▶ _DATA YANG DITAMPILKAN_
= = = = =
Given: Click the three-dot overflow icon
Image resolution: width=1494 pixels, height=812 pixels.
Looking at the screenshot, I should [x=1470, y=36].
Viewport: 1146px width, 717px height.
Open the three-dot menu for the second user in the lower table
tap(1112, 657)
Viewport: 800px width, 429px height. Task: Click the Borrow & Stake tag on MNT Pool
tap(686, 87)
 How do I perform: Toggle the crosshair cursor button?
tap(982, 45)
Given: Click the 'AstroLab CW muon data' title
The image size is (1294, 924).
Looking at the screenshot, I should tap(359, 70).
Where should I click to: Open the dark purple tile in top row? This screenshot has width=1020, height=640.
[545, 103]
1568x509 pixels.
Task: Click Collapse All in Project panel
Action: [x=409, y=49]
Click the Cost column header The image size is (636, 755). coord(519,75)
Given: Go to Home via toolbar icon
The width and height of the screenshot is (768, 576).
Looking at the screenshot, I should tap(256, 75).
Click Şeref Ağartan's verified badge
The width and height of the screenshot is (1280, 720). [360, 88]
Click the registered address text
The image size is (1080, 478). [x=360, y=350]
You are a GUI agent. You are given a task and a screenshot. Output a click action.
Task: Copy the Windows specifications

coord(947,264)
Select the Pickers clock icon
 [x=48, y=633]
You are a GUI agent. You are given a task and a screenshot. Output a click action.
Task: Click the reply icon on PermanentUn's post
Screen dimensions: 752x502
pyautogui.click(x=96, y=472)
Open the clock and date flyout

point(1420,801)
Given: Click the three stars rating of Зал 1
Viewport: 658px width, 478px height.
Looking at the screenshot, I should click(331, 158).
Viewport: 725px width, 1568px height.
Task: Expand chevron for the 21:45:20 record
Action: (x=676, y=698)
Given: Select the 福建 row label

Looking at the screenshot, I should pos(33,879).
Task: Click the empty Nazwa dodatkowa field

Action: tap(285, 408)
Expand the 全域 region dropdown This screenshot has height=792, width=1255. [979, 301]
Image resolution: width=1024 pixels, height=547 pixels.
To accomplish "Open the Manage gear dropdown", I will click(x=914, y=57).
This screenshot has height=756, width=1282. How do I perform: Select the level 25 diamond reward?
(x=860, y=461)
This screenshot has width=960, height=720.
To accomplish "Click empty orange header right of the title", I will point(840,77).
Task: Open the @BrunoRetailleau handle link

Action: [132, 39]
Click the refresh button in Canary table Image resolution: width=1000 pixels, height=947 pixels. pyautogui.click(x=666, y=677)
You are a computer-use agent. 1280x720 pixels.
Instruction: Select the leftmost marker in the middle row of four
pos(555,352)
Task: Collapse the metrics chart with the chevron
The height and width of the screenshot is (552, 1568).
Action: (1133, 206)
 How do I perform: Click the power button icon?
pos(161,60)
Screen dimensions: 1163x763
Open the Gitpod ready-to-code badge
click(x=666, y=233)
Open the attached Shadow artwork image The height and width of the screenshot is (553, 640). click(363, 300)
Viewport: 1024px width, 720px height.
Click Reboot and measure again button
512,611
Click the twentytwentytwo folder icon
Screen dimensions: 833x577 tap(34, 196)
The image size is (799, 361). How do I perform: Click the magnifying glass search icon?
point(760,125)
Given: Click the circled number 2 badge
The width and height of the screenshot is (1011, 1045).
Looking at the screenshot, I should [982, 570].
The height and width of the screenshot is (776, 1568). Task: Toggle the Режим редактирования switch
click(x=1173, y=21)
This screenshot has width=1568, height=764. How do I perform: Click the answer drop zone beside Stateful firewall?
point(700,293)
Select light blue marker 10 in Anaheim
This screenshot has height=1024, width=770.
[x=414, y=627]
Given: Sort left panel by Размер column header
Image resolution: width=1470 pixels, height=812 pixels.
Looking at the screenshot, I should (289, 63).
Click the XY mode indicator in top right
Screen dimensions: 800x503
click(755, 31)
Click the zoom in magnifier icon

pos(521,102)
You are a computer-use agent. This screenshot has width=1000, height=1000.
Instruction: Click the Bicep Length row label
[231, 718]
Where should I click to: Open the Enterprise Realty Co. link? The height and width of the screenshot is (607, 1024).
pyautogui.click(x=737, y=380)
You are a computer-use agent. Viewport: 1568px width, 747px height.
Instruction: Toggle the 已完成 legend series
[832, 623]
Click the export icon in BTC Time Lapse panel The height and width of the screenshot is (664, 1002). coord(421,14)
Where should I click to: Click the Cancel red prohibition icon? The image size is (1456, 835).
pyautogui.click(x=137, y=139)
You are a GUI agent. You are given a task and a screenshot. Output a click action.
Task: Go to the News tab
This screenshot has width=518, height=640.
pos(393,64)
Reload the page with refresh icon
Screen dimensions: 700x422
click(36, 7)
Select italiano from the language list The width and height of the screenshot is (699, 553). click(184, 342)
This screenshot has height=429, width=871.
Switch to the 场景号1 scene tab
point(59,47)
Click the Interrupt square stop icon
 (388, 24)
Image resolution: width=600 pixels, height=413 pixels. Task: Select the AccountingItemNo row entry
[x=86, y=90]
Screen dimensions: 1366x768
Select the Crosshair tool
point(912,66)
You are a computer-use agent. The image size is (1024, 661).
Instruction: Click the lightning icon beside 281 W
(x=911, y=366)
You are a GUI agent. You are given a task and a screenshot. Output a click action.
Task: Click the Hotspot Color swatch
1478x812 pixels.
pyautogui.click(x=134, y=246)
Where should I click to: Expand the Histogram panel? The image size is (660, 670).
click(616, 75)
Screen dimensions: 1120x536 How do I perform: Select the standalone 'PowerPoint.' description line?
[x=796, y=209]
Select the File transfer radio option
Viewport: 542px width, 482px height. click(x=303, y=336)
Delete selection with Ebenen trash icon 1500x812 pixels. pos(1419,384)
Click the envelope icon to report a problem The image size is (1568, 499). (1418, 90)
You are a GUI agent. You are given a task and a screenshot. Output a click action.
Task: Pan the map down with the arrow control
= = = = =
▶ _KETENTUAN LATIHAN_
Sebutkan berapa baris pada entri di atas yang memuat kata "dimensions". Tuliskan angkanya saja.

▶ _HASIL TUGAS INI_
7